Requirement:
The answer must be a single number: the count of lines in the listing that hold the string "each".

Dataset records:

*-*-*

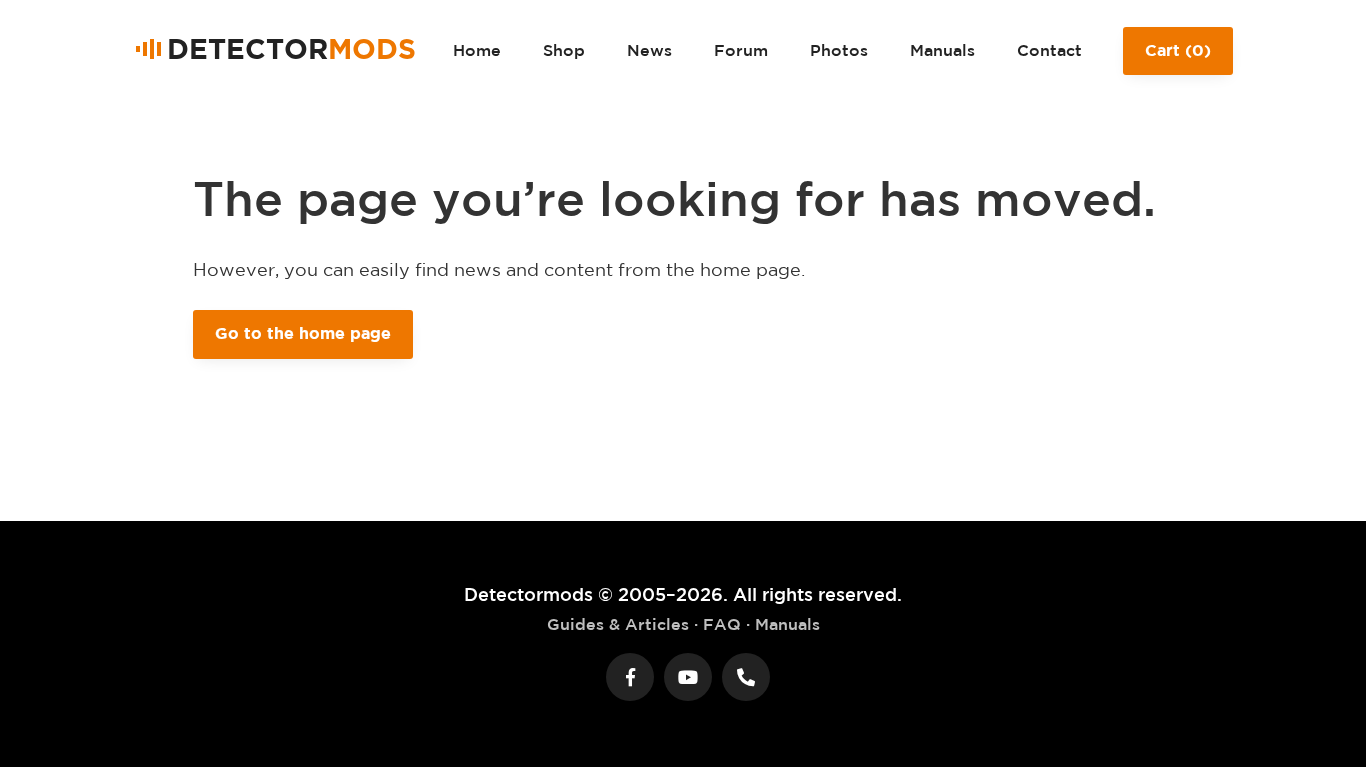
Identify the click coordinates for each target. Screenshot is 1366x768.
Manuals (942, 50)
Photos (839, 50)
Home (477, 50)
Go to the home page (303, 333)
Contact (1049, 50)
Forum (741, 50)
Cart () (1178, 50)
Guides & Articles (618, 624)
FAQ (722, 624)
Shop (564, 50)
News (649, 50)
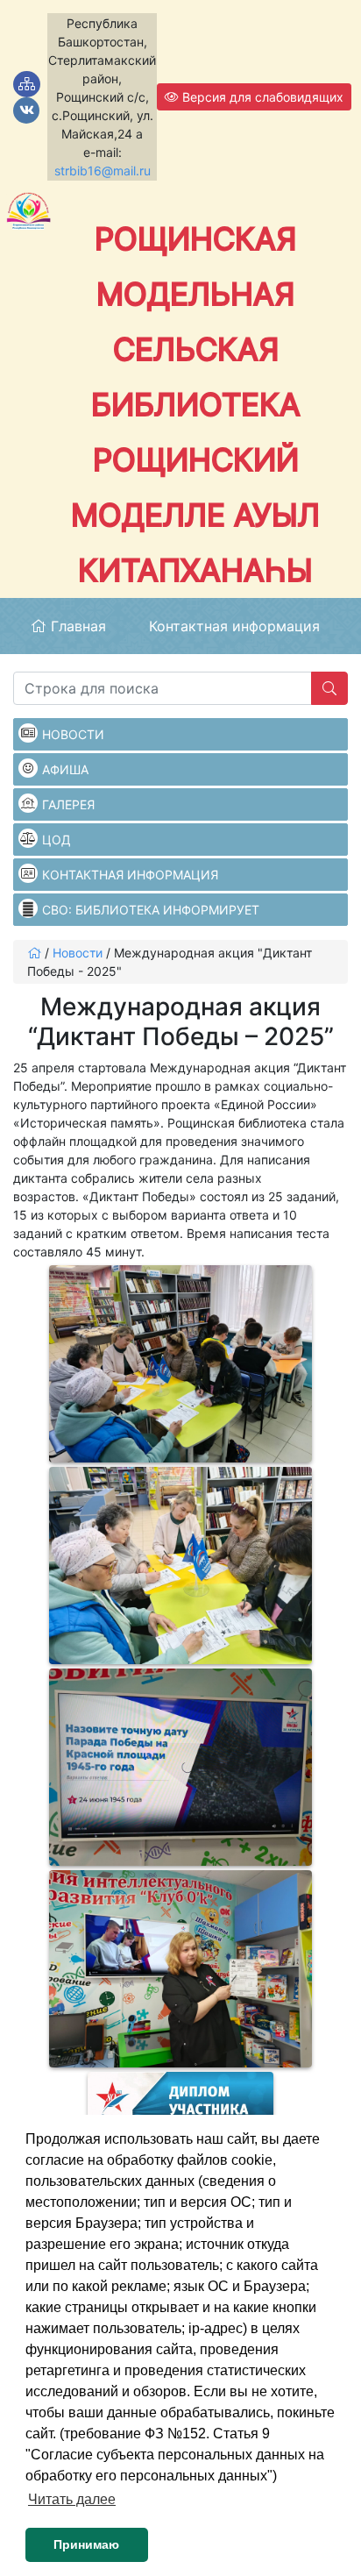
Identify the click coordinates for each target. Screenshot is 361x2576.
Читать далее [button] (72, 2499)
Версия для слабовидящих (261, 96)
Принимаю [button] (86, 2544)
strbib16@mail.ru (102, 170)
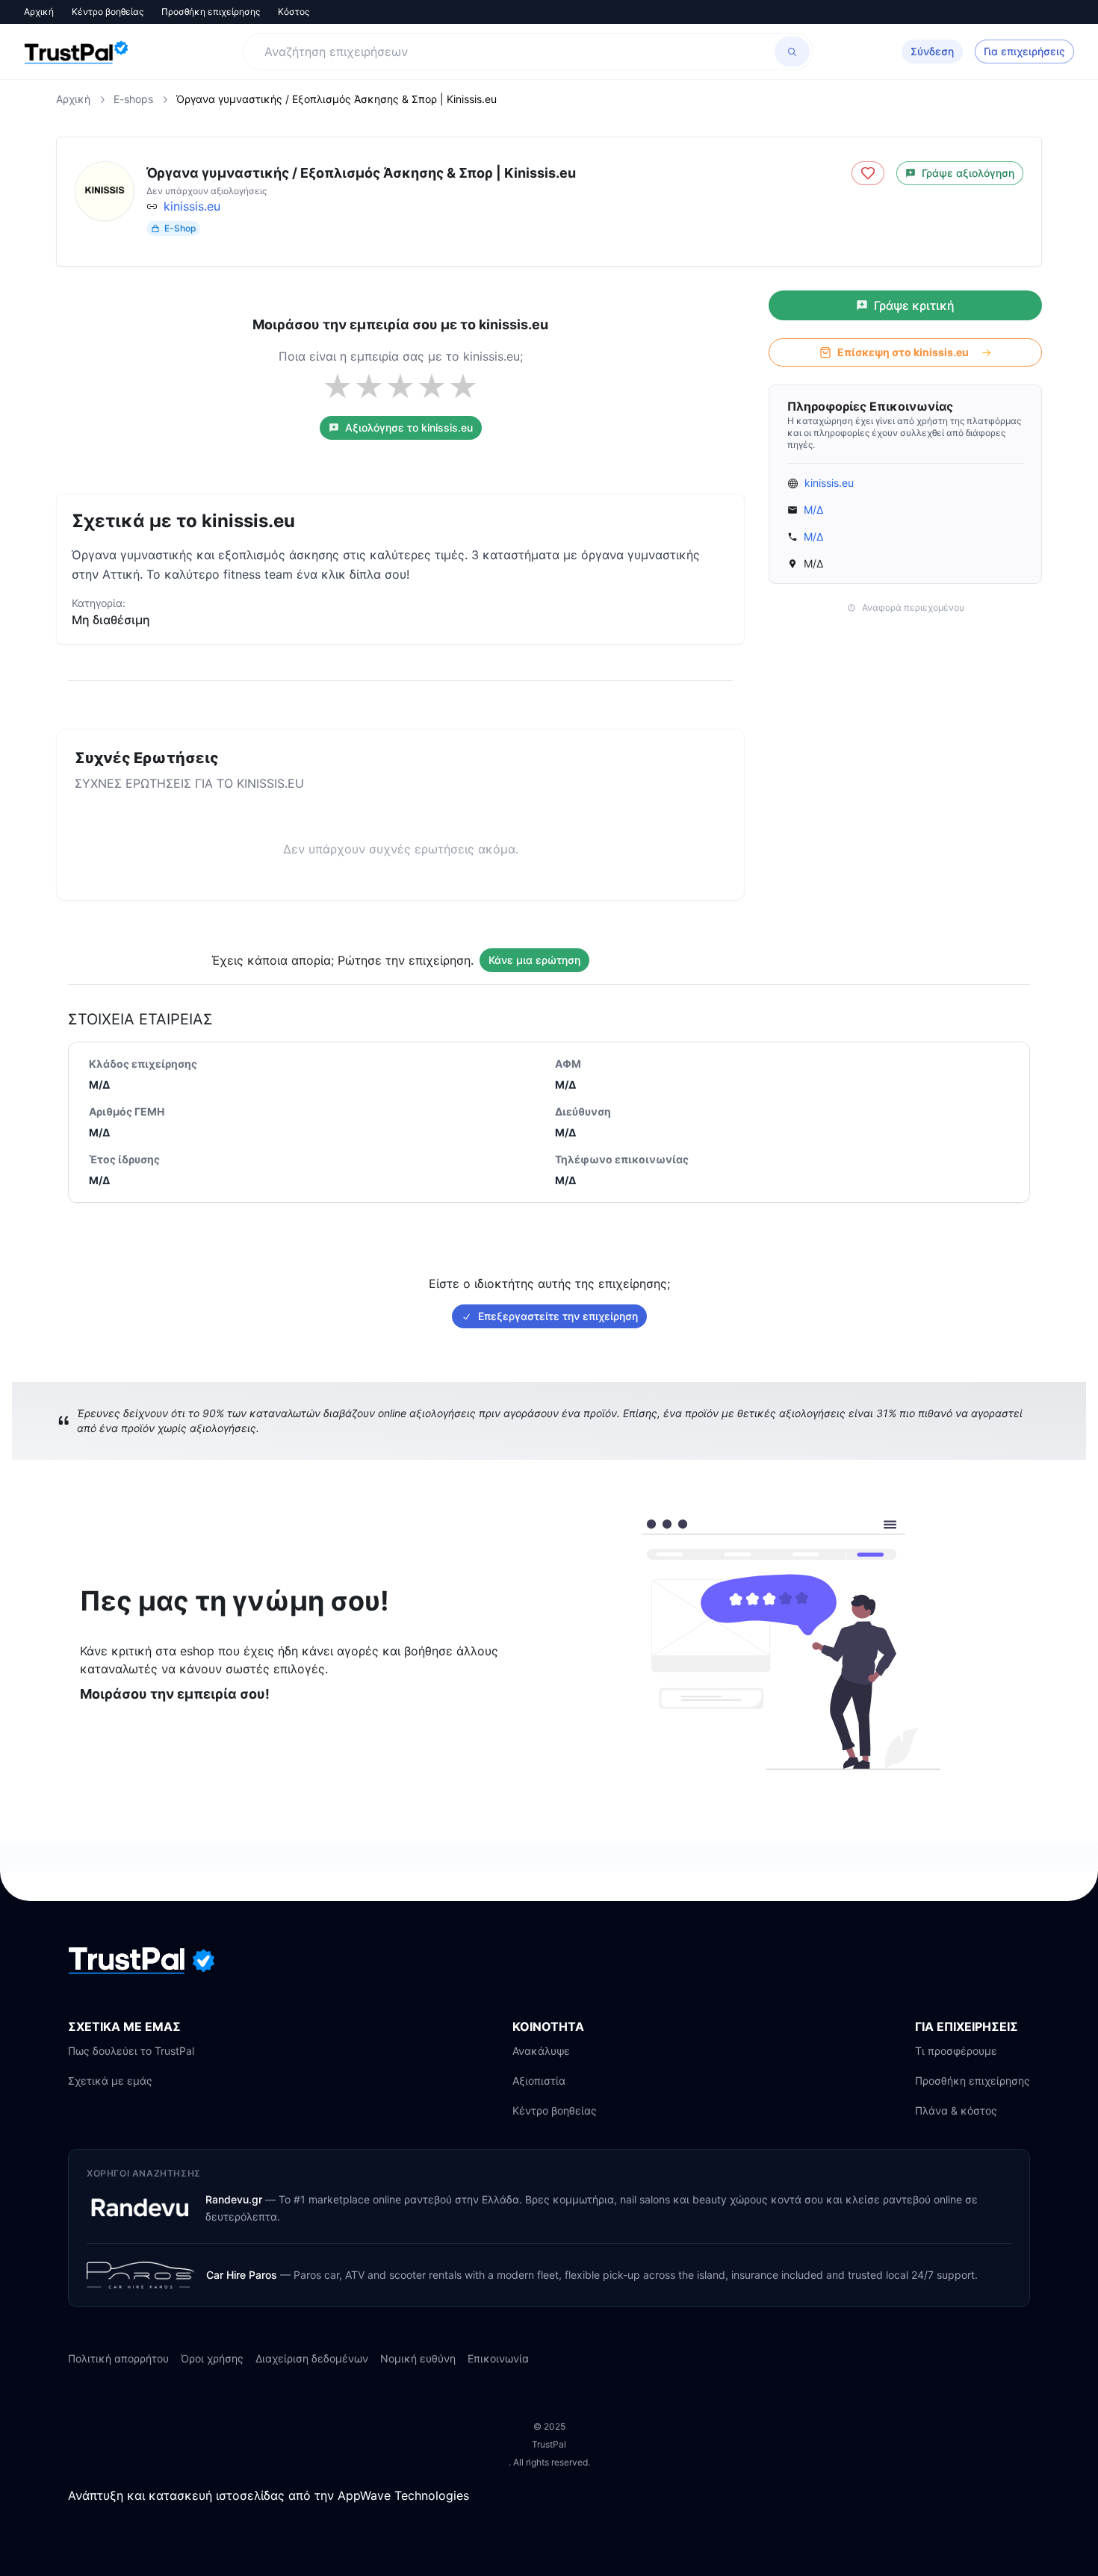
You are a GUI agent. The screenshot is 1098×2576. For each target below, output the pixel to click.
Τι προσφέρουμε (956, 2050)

*-*-*

Exercise response:
3